Por FLORENCIA DONOVAN - Pese al impulso que demuestran las Pymes, las grandes empresas siguen concentrando la mayor parte del crédito bancario. De hecho, sólo 5% de los deudores del sistema financiero responde hoy por el 91% de los préstamos otorgados por los bancos a personas jurídicas. En teoría, una menor concentración del crédito jugaría a favor de la solvencia del sistema financiero, al garantizarle una mayor atomización del riesgo.
Por ahora, no obstante, ésta parece ser una condición estructural del sistema bancario local ya que, de acuerdo con un informe elaborado por la consultora AMF, la relación entre cantidad de deudores y préstamos se modificó sólo levemente en los últimos años.
Desde julio del 2005 hasta julio de este año, el crédito al sector privado aumentó en $ 15.790 millones. Cerca del 54% del financiamiento fue absorbido por individuos, mientras que las personas jurídicas, un universo de 9.560 empresas, demandaron los restantes $ 7.316 millones.
Un año atrás, en julio del 2005, cerca de 3.680 empresas, el 4% del total, captaban alrededor del 92% del crédito bancario destinado a la inversión. Para julio de este año, se habían incorporado aproximadamente 1.000 empresas nuevas, lo que se tradujo en una absorción adicional de $ 6.050 millones. Sin embargo, poco cambió en términos de concentración.
Avance lento"Los datos muestran que son las grandes empresas las que toman gran parte del financiamiento bancario y que, por otro lado, persiste un racionamiento para aquellas firmas inscriptas en el segmento Pyme", explica Gustavo Perilla, de AMF, para quien "se va a requerir un crecimiento superior de las Pymes para que peleen por una porción más grande del crédito".

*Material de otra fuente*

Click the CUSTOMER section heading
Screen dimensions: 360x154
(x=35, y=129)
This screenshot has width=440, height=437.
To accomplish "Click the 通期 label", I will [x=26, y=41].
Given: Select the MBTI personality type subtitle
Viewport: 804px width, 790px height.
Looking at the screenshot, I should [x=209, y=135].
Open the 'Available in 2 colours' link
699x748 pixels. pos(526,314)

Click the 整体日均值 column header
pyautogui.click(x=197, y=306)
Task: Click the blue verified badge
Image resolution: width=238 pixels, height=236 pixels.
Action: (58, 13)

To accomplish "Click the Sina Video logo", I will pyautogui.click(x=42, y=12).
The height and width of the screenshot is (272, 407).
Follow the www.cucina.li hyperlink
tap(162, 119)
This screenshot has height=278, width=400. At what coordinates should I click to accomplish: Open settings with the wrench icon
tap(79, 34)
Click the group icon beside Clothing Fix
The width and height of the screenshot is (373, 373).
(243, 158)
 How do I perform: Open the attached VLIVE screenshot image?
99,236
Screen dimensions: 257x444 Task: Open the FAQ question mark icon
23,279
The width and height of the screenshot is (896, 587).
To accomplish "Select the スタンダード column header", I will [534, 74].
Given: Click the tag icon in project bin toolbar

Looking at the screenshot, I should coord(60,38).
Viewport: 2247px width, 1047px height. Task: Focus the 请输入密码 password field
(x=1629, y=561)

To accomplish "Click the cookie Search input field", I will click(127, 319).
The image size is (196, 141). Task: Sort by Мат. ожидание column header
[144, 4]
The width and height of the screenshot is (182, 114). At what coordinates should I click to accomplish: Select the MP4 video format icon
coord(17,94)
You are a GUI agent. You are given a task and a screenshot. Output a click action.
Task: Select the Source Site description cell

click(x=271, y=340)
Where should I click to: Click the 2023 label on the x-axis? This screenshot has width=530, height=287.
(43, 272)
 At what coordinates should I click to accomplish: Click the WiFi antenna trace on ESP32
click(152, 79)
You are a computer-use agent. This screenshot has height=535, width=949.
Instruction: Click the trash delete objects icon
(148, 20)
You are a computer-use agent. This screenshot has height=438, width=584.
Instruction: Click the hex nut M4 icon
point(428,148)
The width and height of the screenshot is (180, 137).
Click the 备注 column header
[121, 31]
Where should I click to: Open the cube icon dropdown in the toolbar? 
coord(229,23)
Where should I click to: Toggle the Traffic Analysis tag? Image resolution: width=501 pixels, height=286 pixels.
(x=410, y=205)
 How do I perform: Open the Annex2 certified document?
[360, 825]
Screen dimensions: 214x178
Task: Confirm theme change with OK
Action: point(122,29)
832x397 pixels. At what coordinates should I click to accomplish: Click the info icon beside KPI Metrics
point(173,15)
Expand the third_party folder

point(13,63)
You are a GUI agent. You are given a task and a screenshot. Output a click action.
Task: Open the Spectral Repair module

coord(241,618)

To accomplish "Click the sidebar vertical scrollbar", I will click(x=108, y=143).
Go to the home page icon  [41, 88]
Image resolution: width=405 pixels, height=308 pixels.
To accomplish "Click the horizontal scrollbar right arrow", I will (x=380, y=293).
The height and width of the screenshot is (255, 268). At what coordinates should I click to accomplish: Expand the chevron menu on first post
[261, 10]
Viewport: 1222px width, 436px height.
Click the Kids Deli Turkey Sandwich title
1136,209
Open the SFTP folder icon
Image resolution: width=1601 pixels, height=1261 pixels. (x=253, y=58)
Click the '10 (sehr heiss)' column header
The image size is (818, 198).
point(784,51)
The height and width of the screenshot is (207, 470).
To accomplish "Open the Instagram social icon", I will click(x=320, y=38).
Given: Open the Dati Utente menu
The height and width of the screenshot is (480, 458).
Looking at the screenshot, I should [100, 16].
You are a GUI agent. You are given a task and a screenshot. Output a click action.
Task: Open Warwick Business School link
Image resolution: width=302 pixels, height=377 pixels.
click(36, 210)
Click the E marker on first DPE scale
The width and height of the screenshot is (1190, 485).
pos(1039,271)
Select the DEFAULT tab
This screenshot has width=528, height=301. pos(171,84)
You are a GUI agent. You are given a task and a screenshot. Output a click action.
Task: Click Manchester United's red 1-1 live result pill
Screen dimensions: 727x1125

En los bancos reconocen que la demanda de financiamiento de las Pyme aumentó de forma sostenida, pero advierten que todavía se trata de una base de empresas relativamente pequeña. Y es que muchas de las compañías chicas que recurren hoy al sistema financiero en busca de fondos se encuentran con trabas formales, propias de las dificultades que sufrió el sector durante la crisis del 2001.
Un alto número de empleados en negro, deudas impositivas, problemas con la Anses, o financiaciones en mora con el sistema financiero son sólo algunas de las trabas que debe superar este segmento de compañías para poder ser sujetas de crédito en los bancos.
Competencia en ascensoLas grandes empresas, entretanto, no parecen dispuestas a ceder participación y se muestran ahora incluso más propensas a tomar fondos del sistema financiero local, a diferencia de lo que sucedía en la convertibilidad, que recurrían también al mercado de capitales, o a líneas de préstamos del exterior.
Según la Encuesta Cualitativa Industrial difundida por el INDEC, con datos a agosto, poco más de la mitad de los empresarios se inclinaba por financiarse en bancos (contra un 44% del 2005), al tiempo que sólo 20% dijo utilizar fondos propios, y 15% de los encuestados afirmó hacer uso del crédito a proveedores.
"Por más que las Pymes absorban más financiamiento, al aumentar su demanda, las grandes empresas también siguen traccionando", subrayó Perilla. Las bajas tasas de interés y el temor nuevamente a asumir descalces de moneda, cuando la mayoría de las compañías tienen ingresos en pesos, son algunas de las razones detrás de esta tendencia que llevó a varias grandes compañías a optar por fondearse en los bancos.